# Task item
The required output is the exact run of lines from the one bearing "You are a GUI" through the final line of the listing below, with the pictures removed.

***** Records supplied *****

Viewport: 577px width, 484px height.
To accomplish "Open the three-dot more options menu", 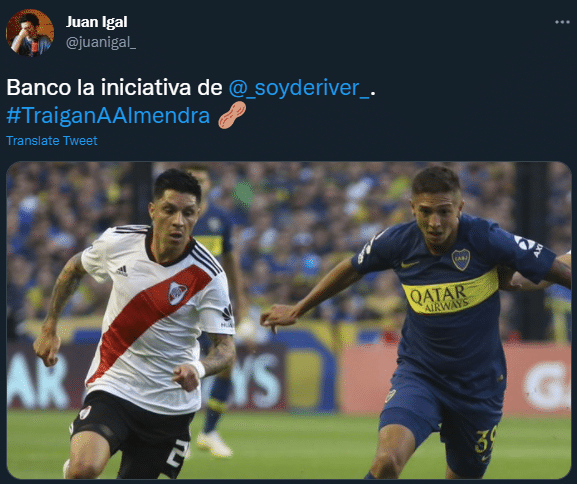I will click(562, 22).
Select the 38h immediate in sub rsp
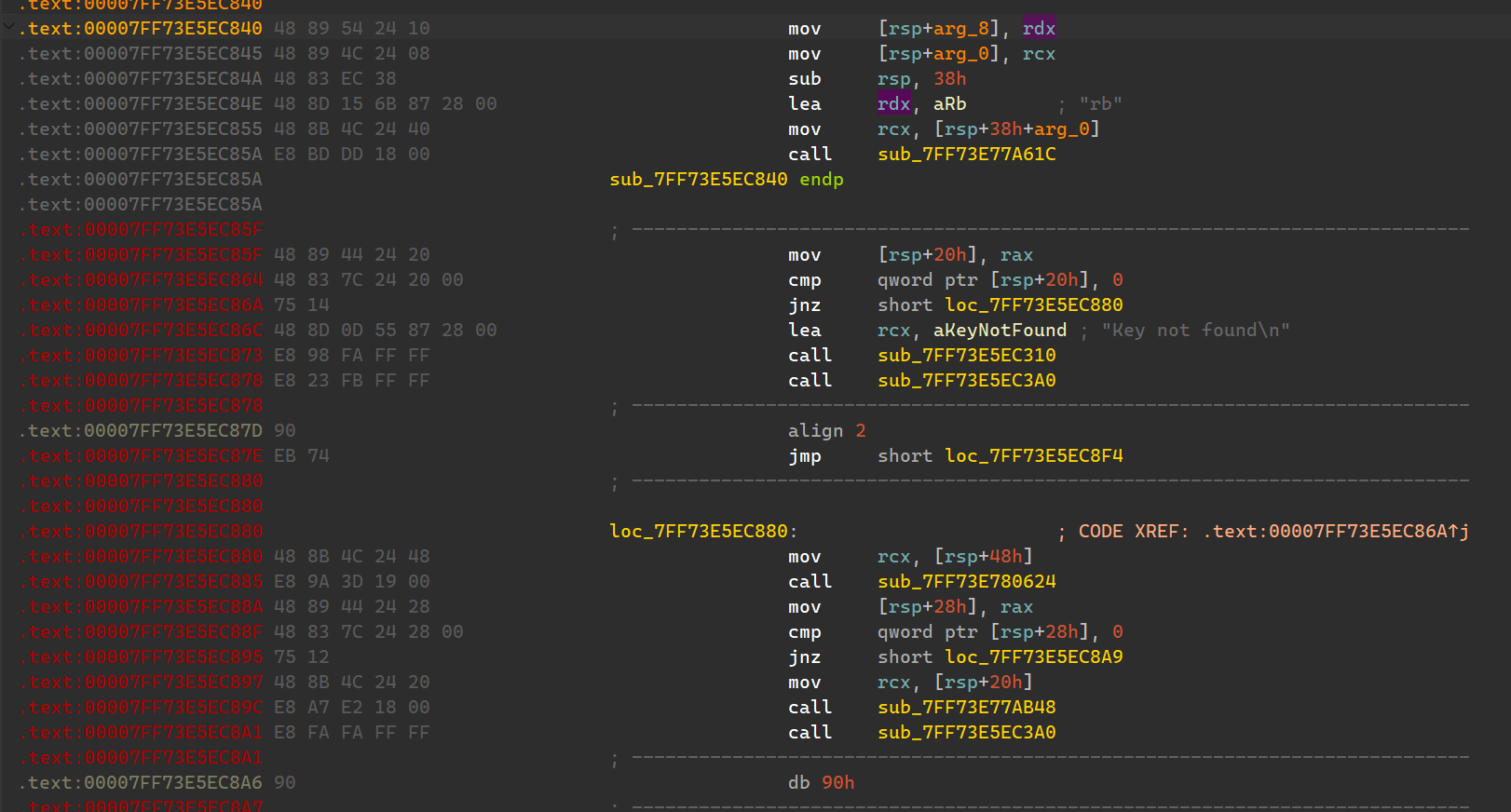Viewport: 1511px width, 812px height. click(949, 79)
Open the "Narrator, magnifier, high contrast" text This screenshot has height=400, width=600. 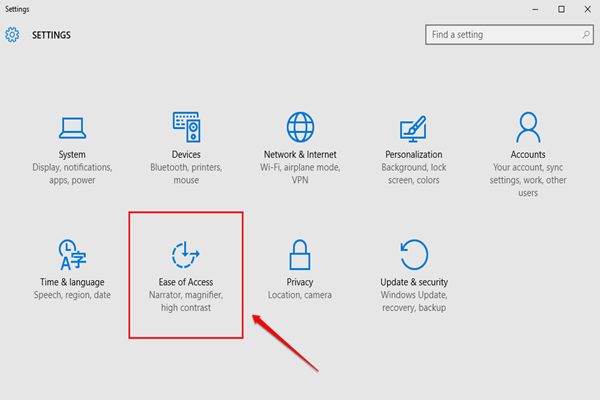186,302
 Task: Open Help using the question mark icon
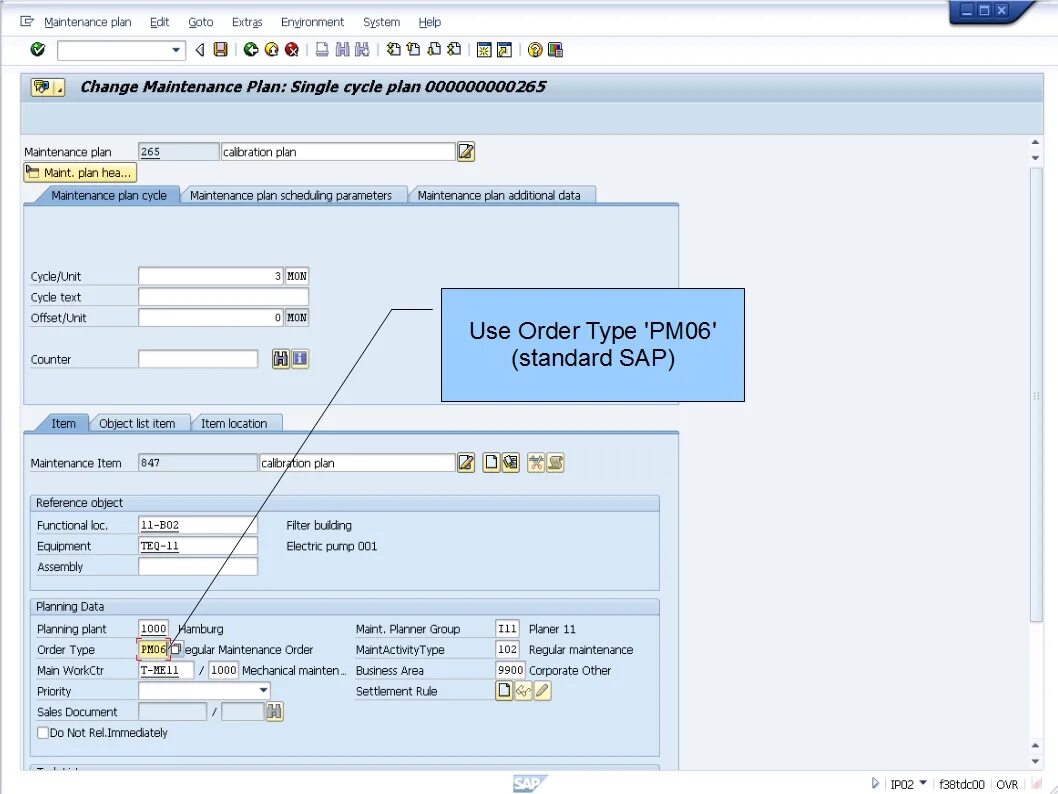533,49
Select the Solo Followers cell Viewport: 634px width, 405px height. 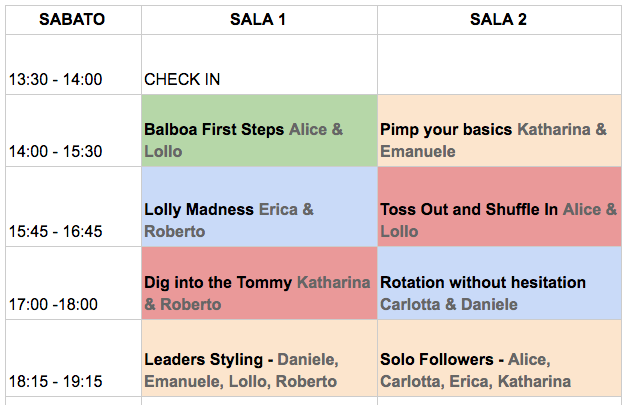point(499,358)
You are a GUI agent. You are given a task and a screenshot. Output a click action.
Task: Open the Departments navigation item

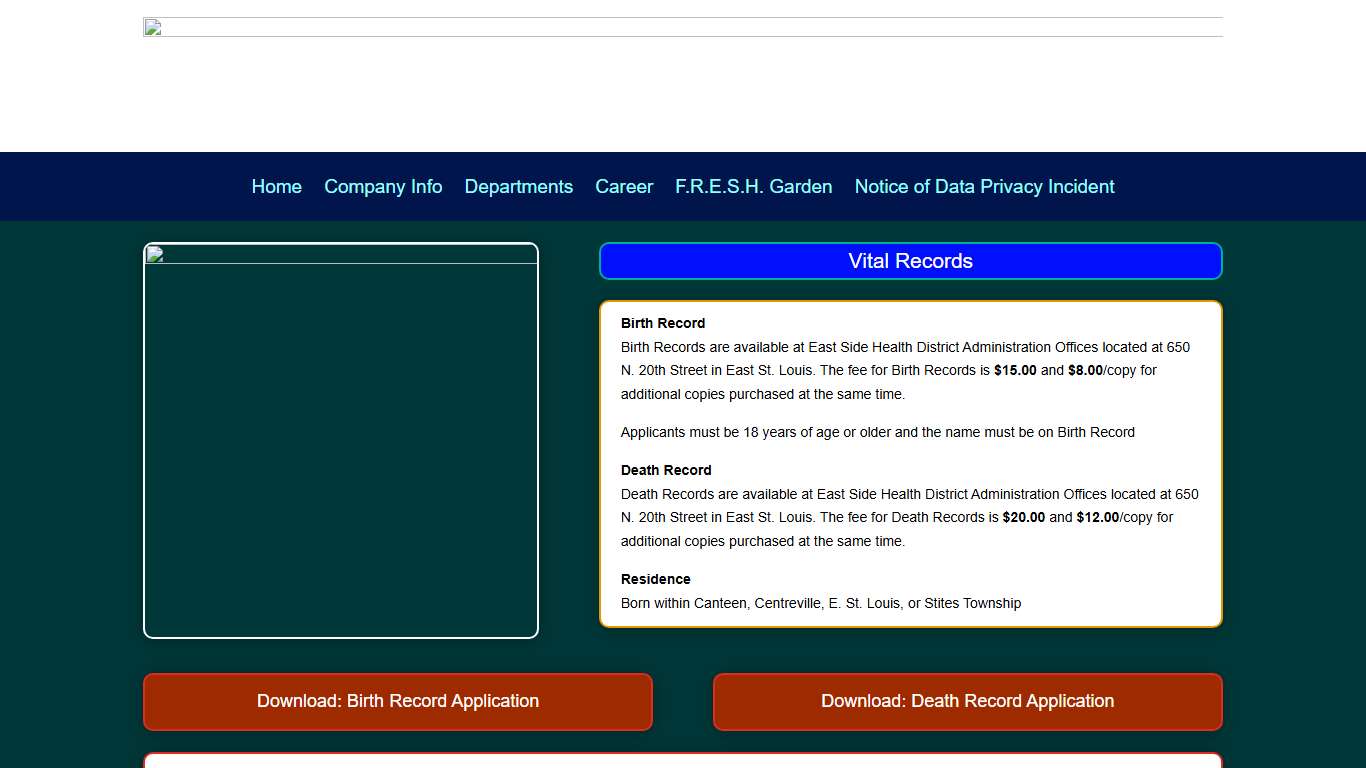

*****

# Completed exercise
You are a GUI agent. You are given a task and a screenshot. Output a click action.
Task: Open the Departments navigation item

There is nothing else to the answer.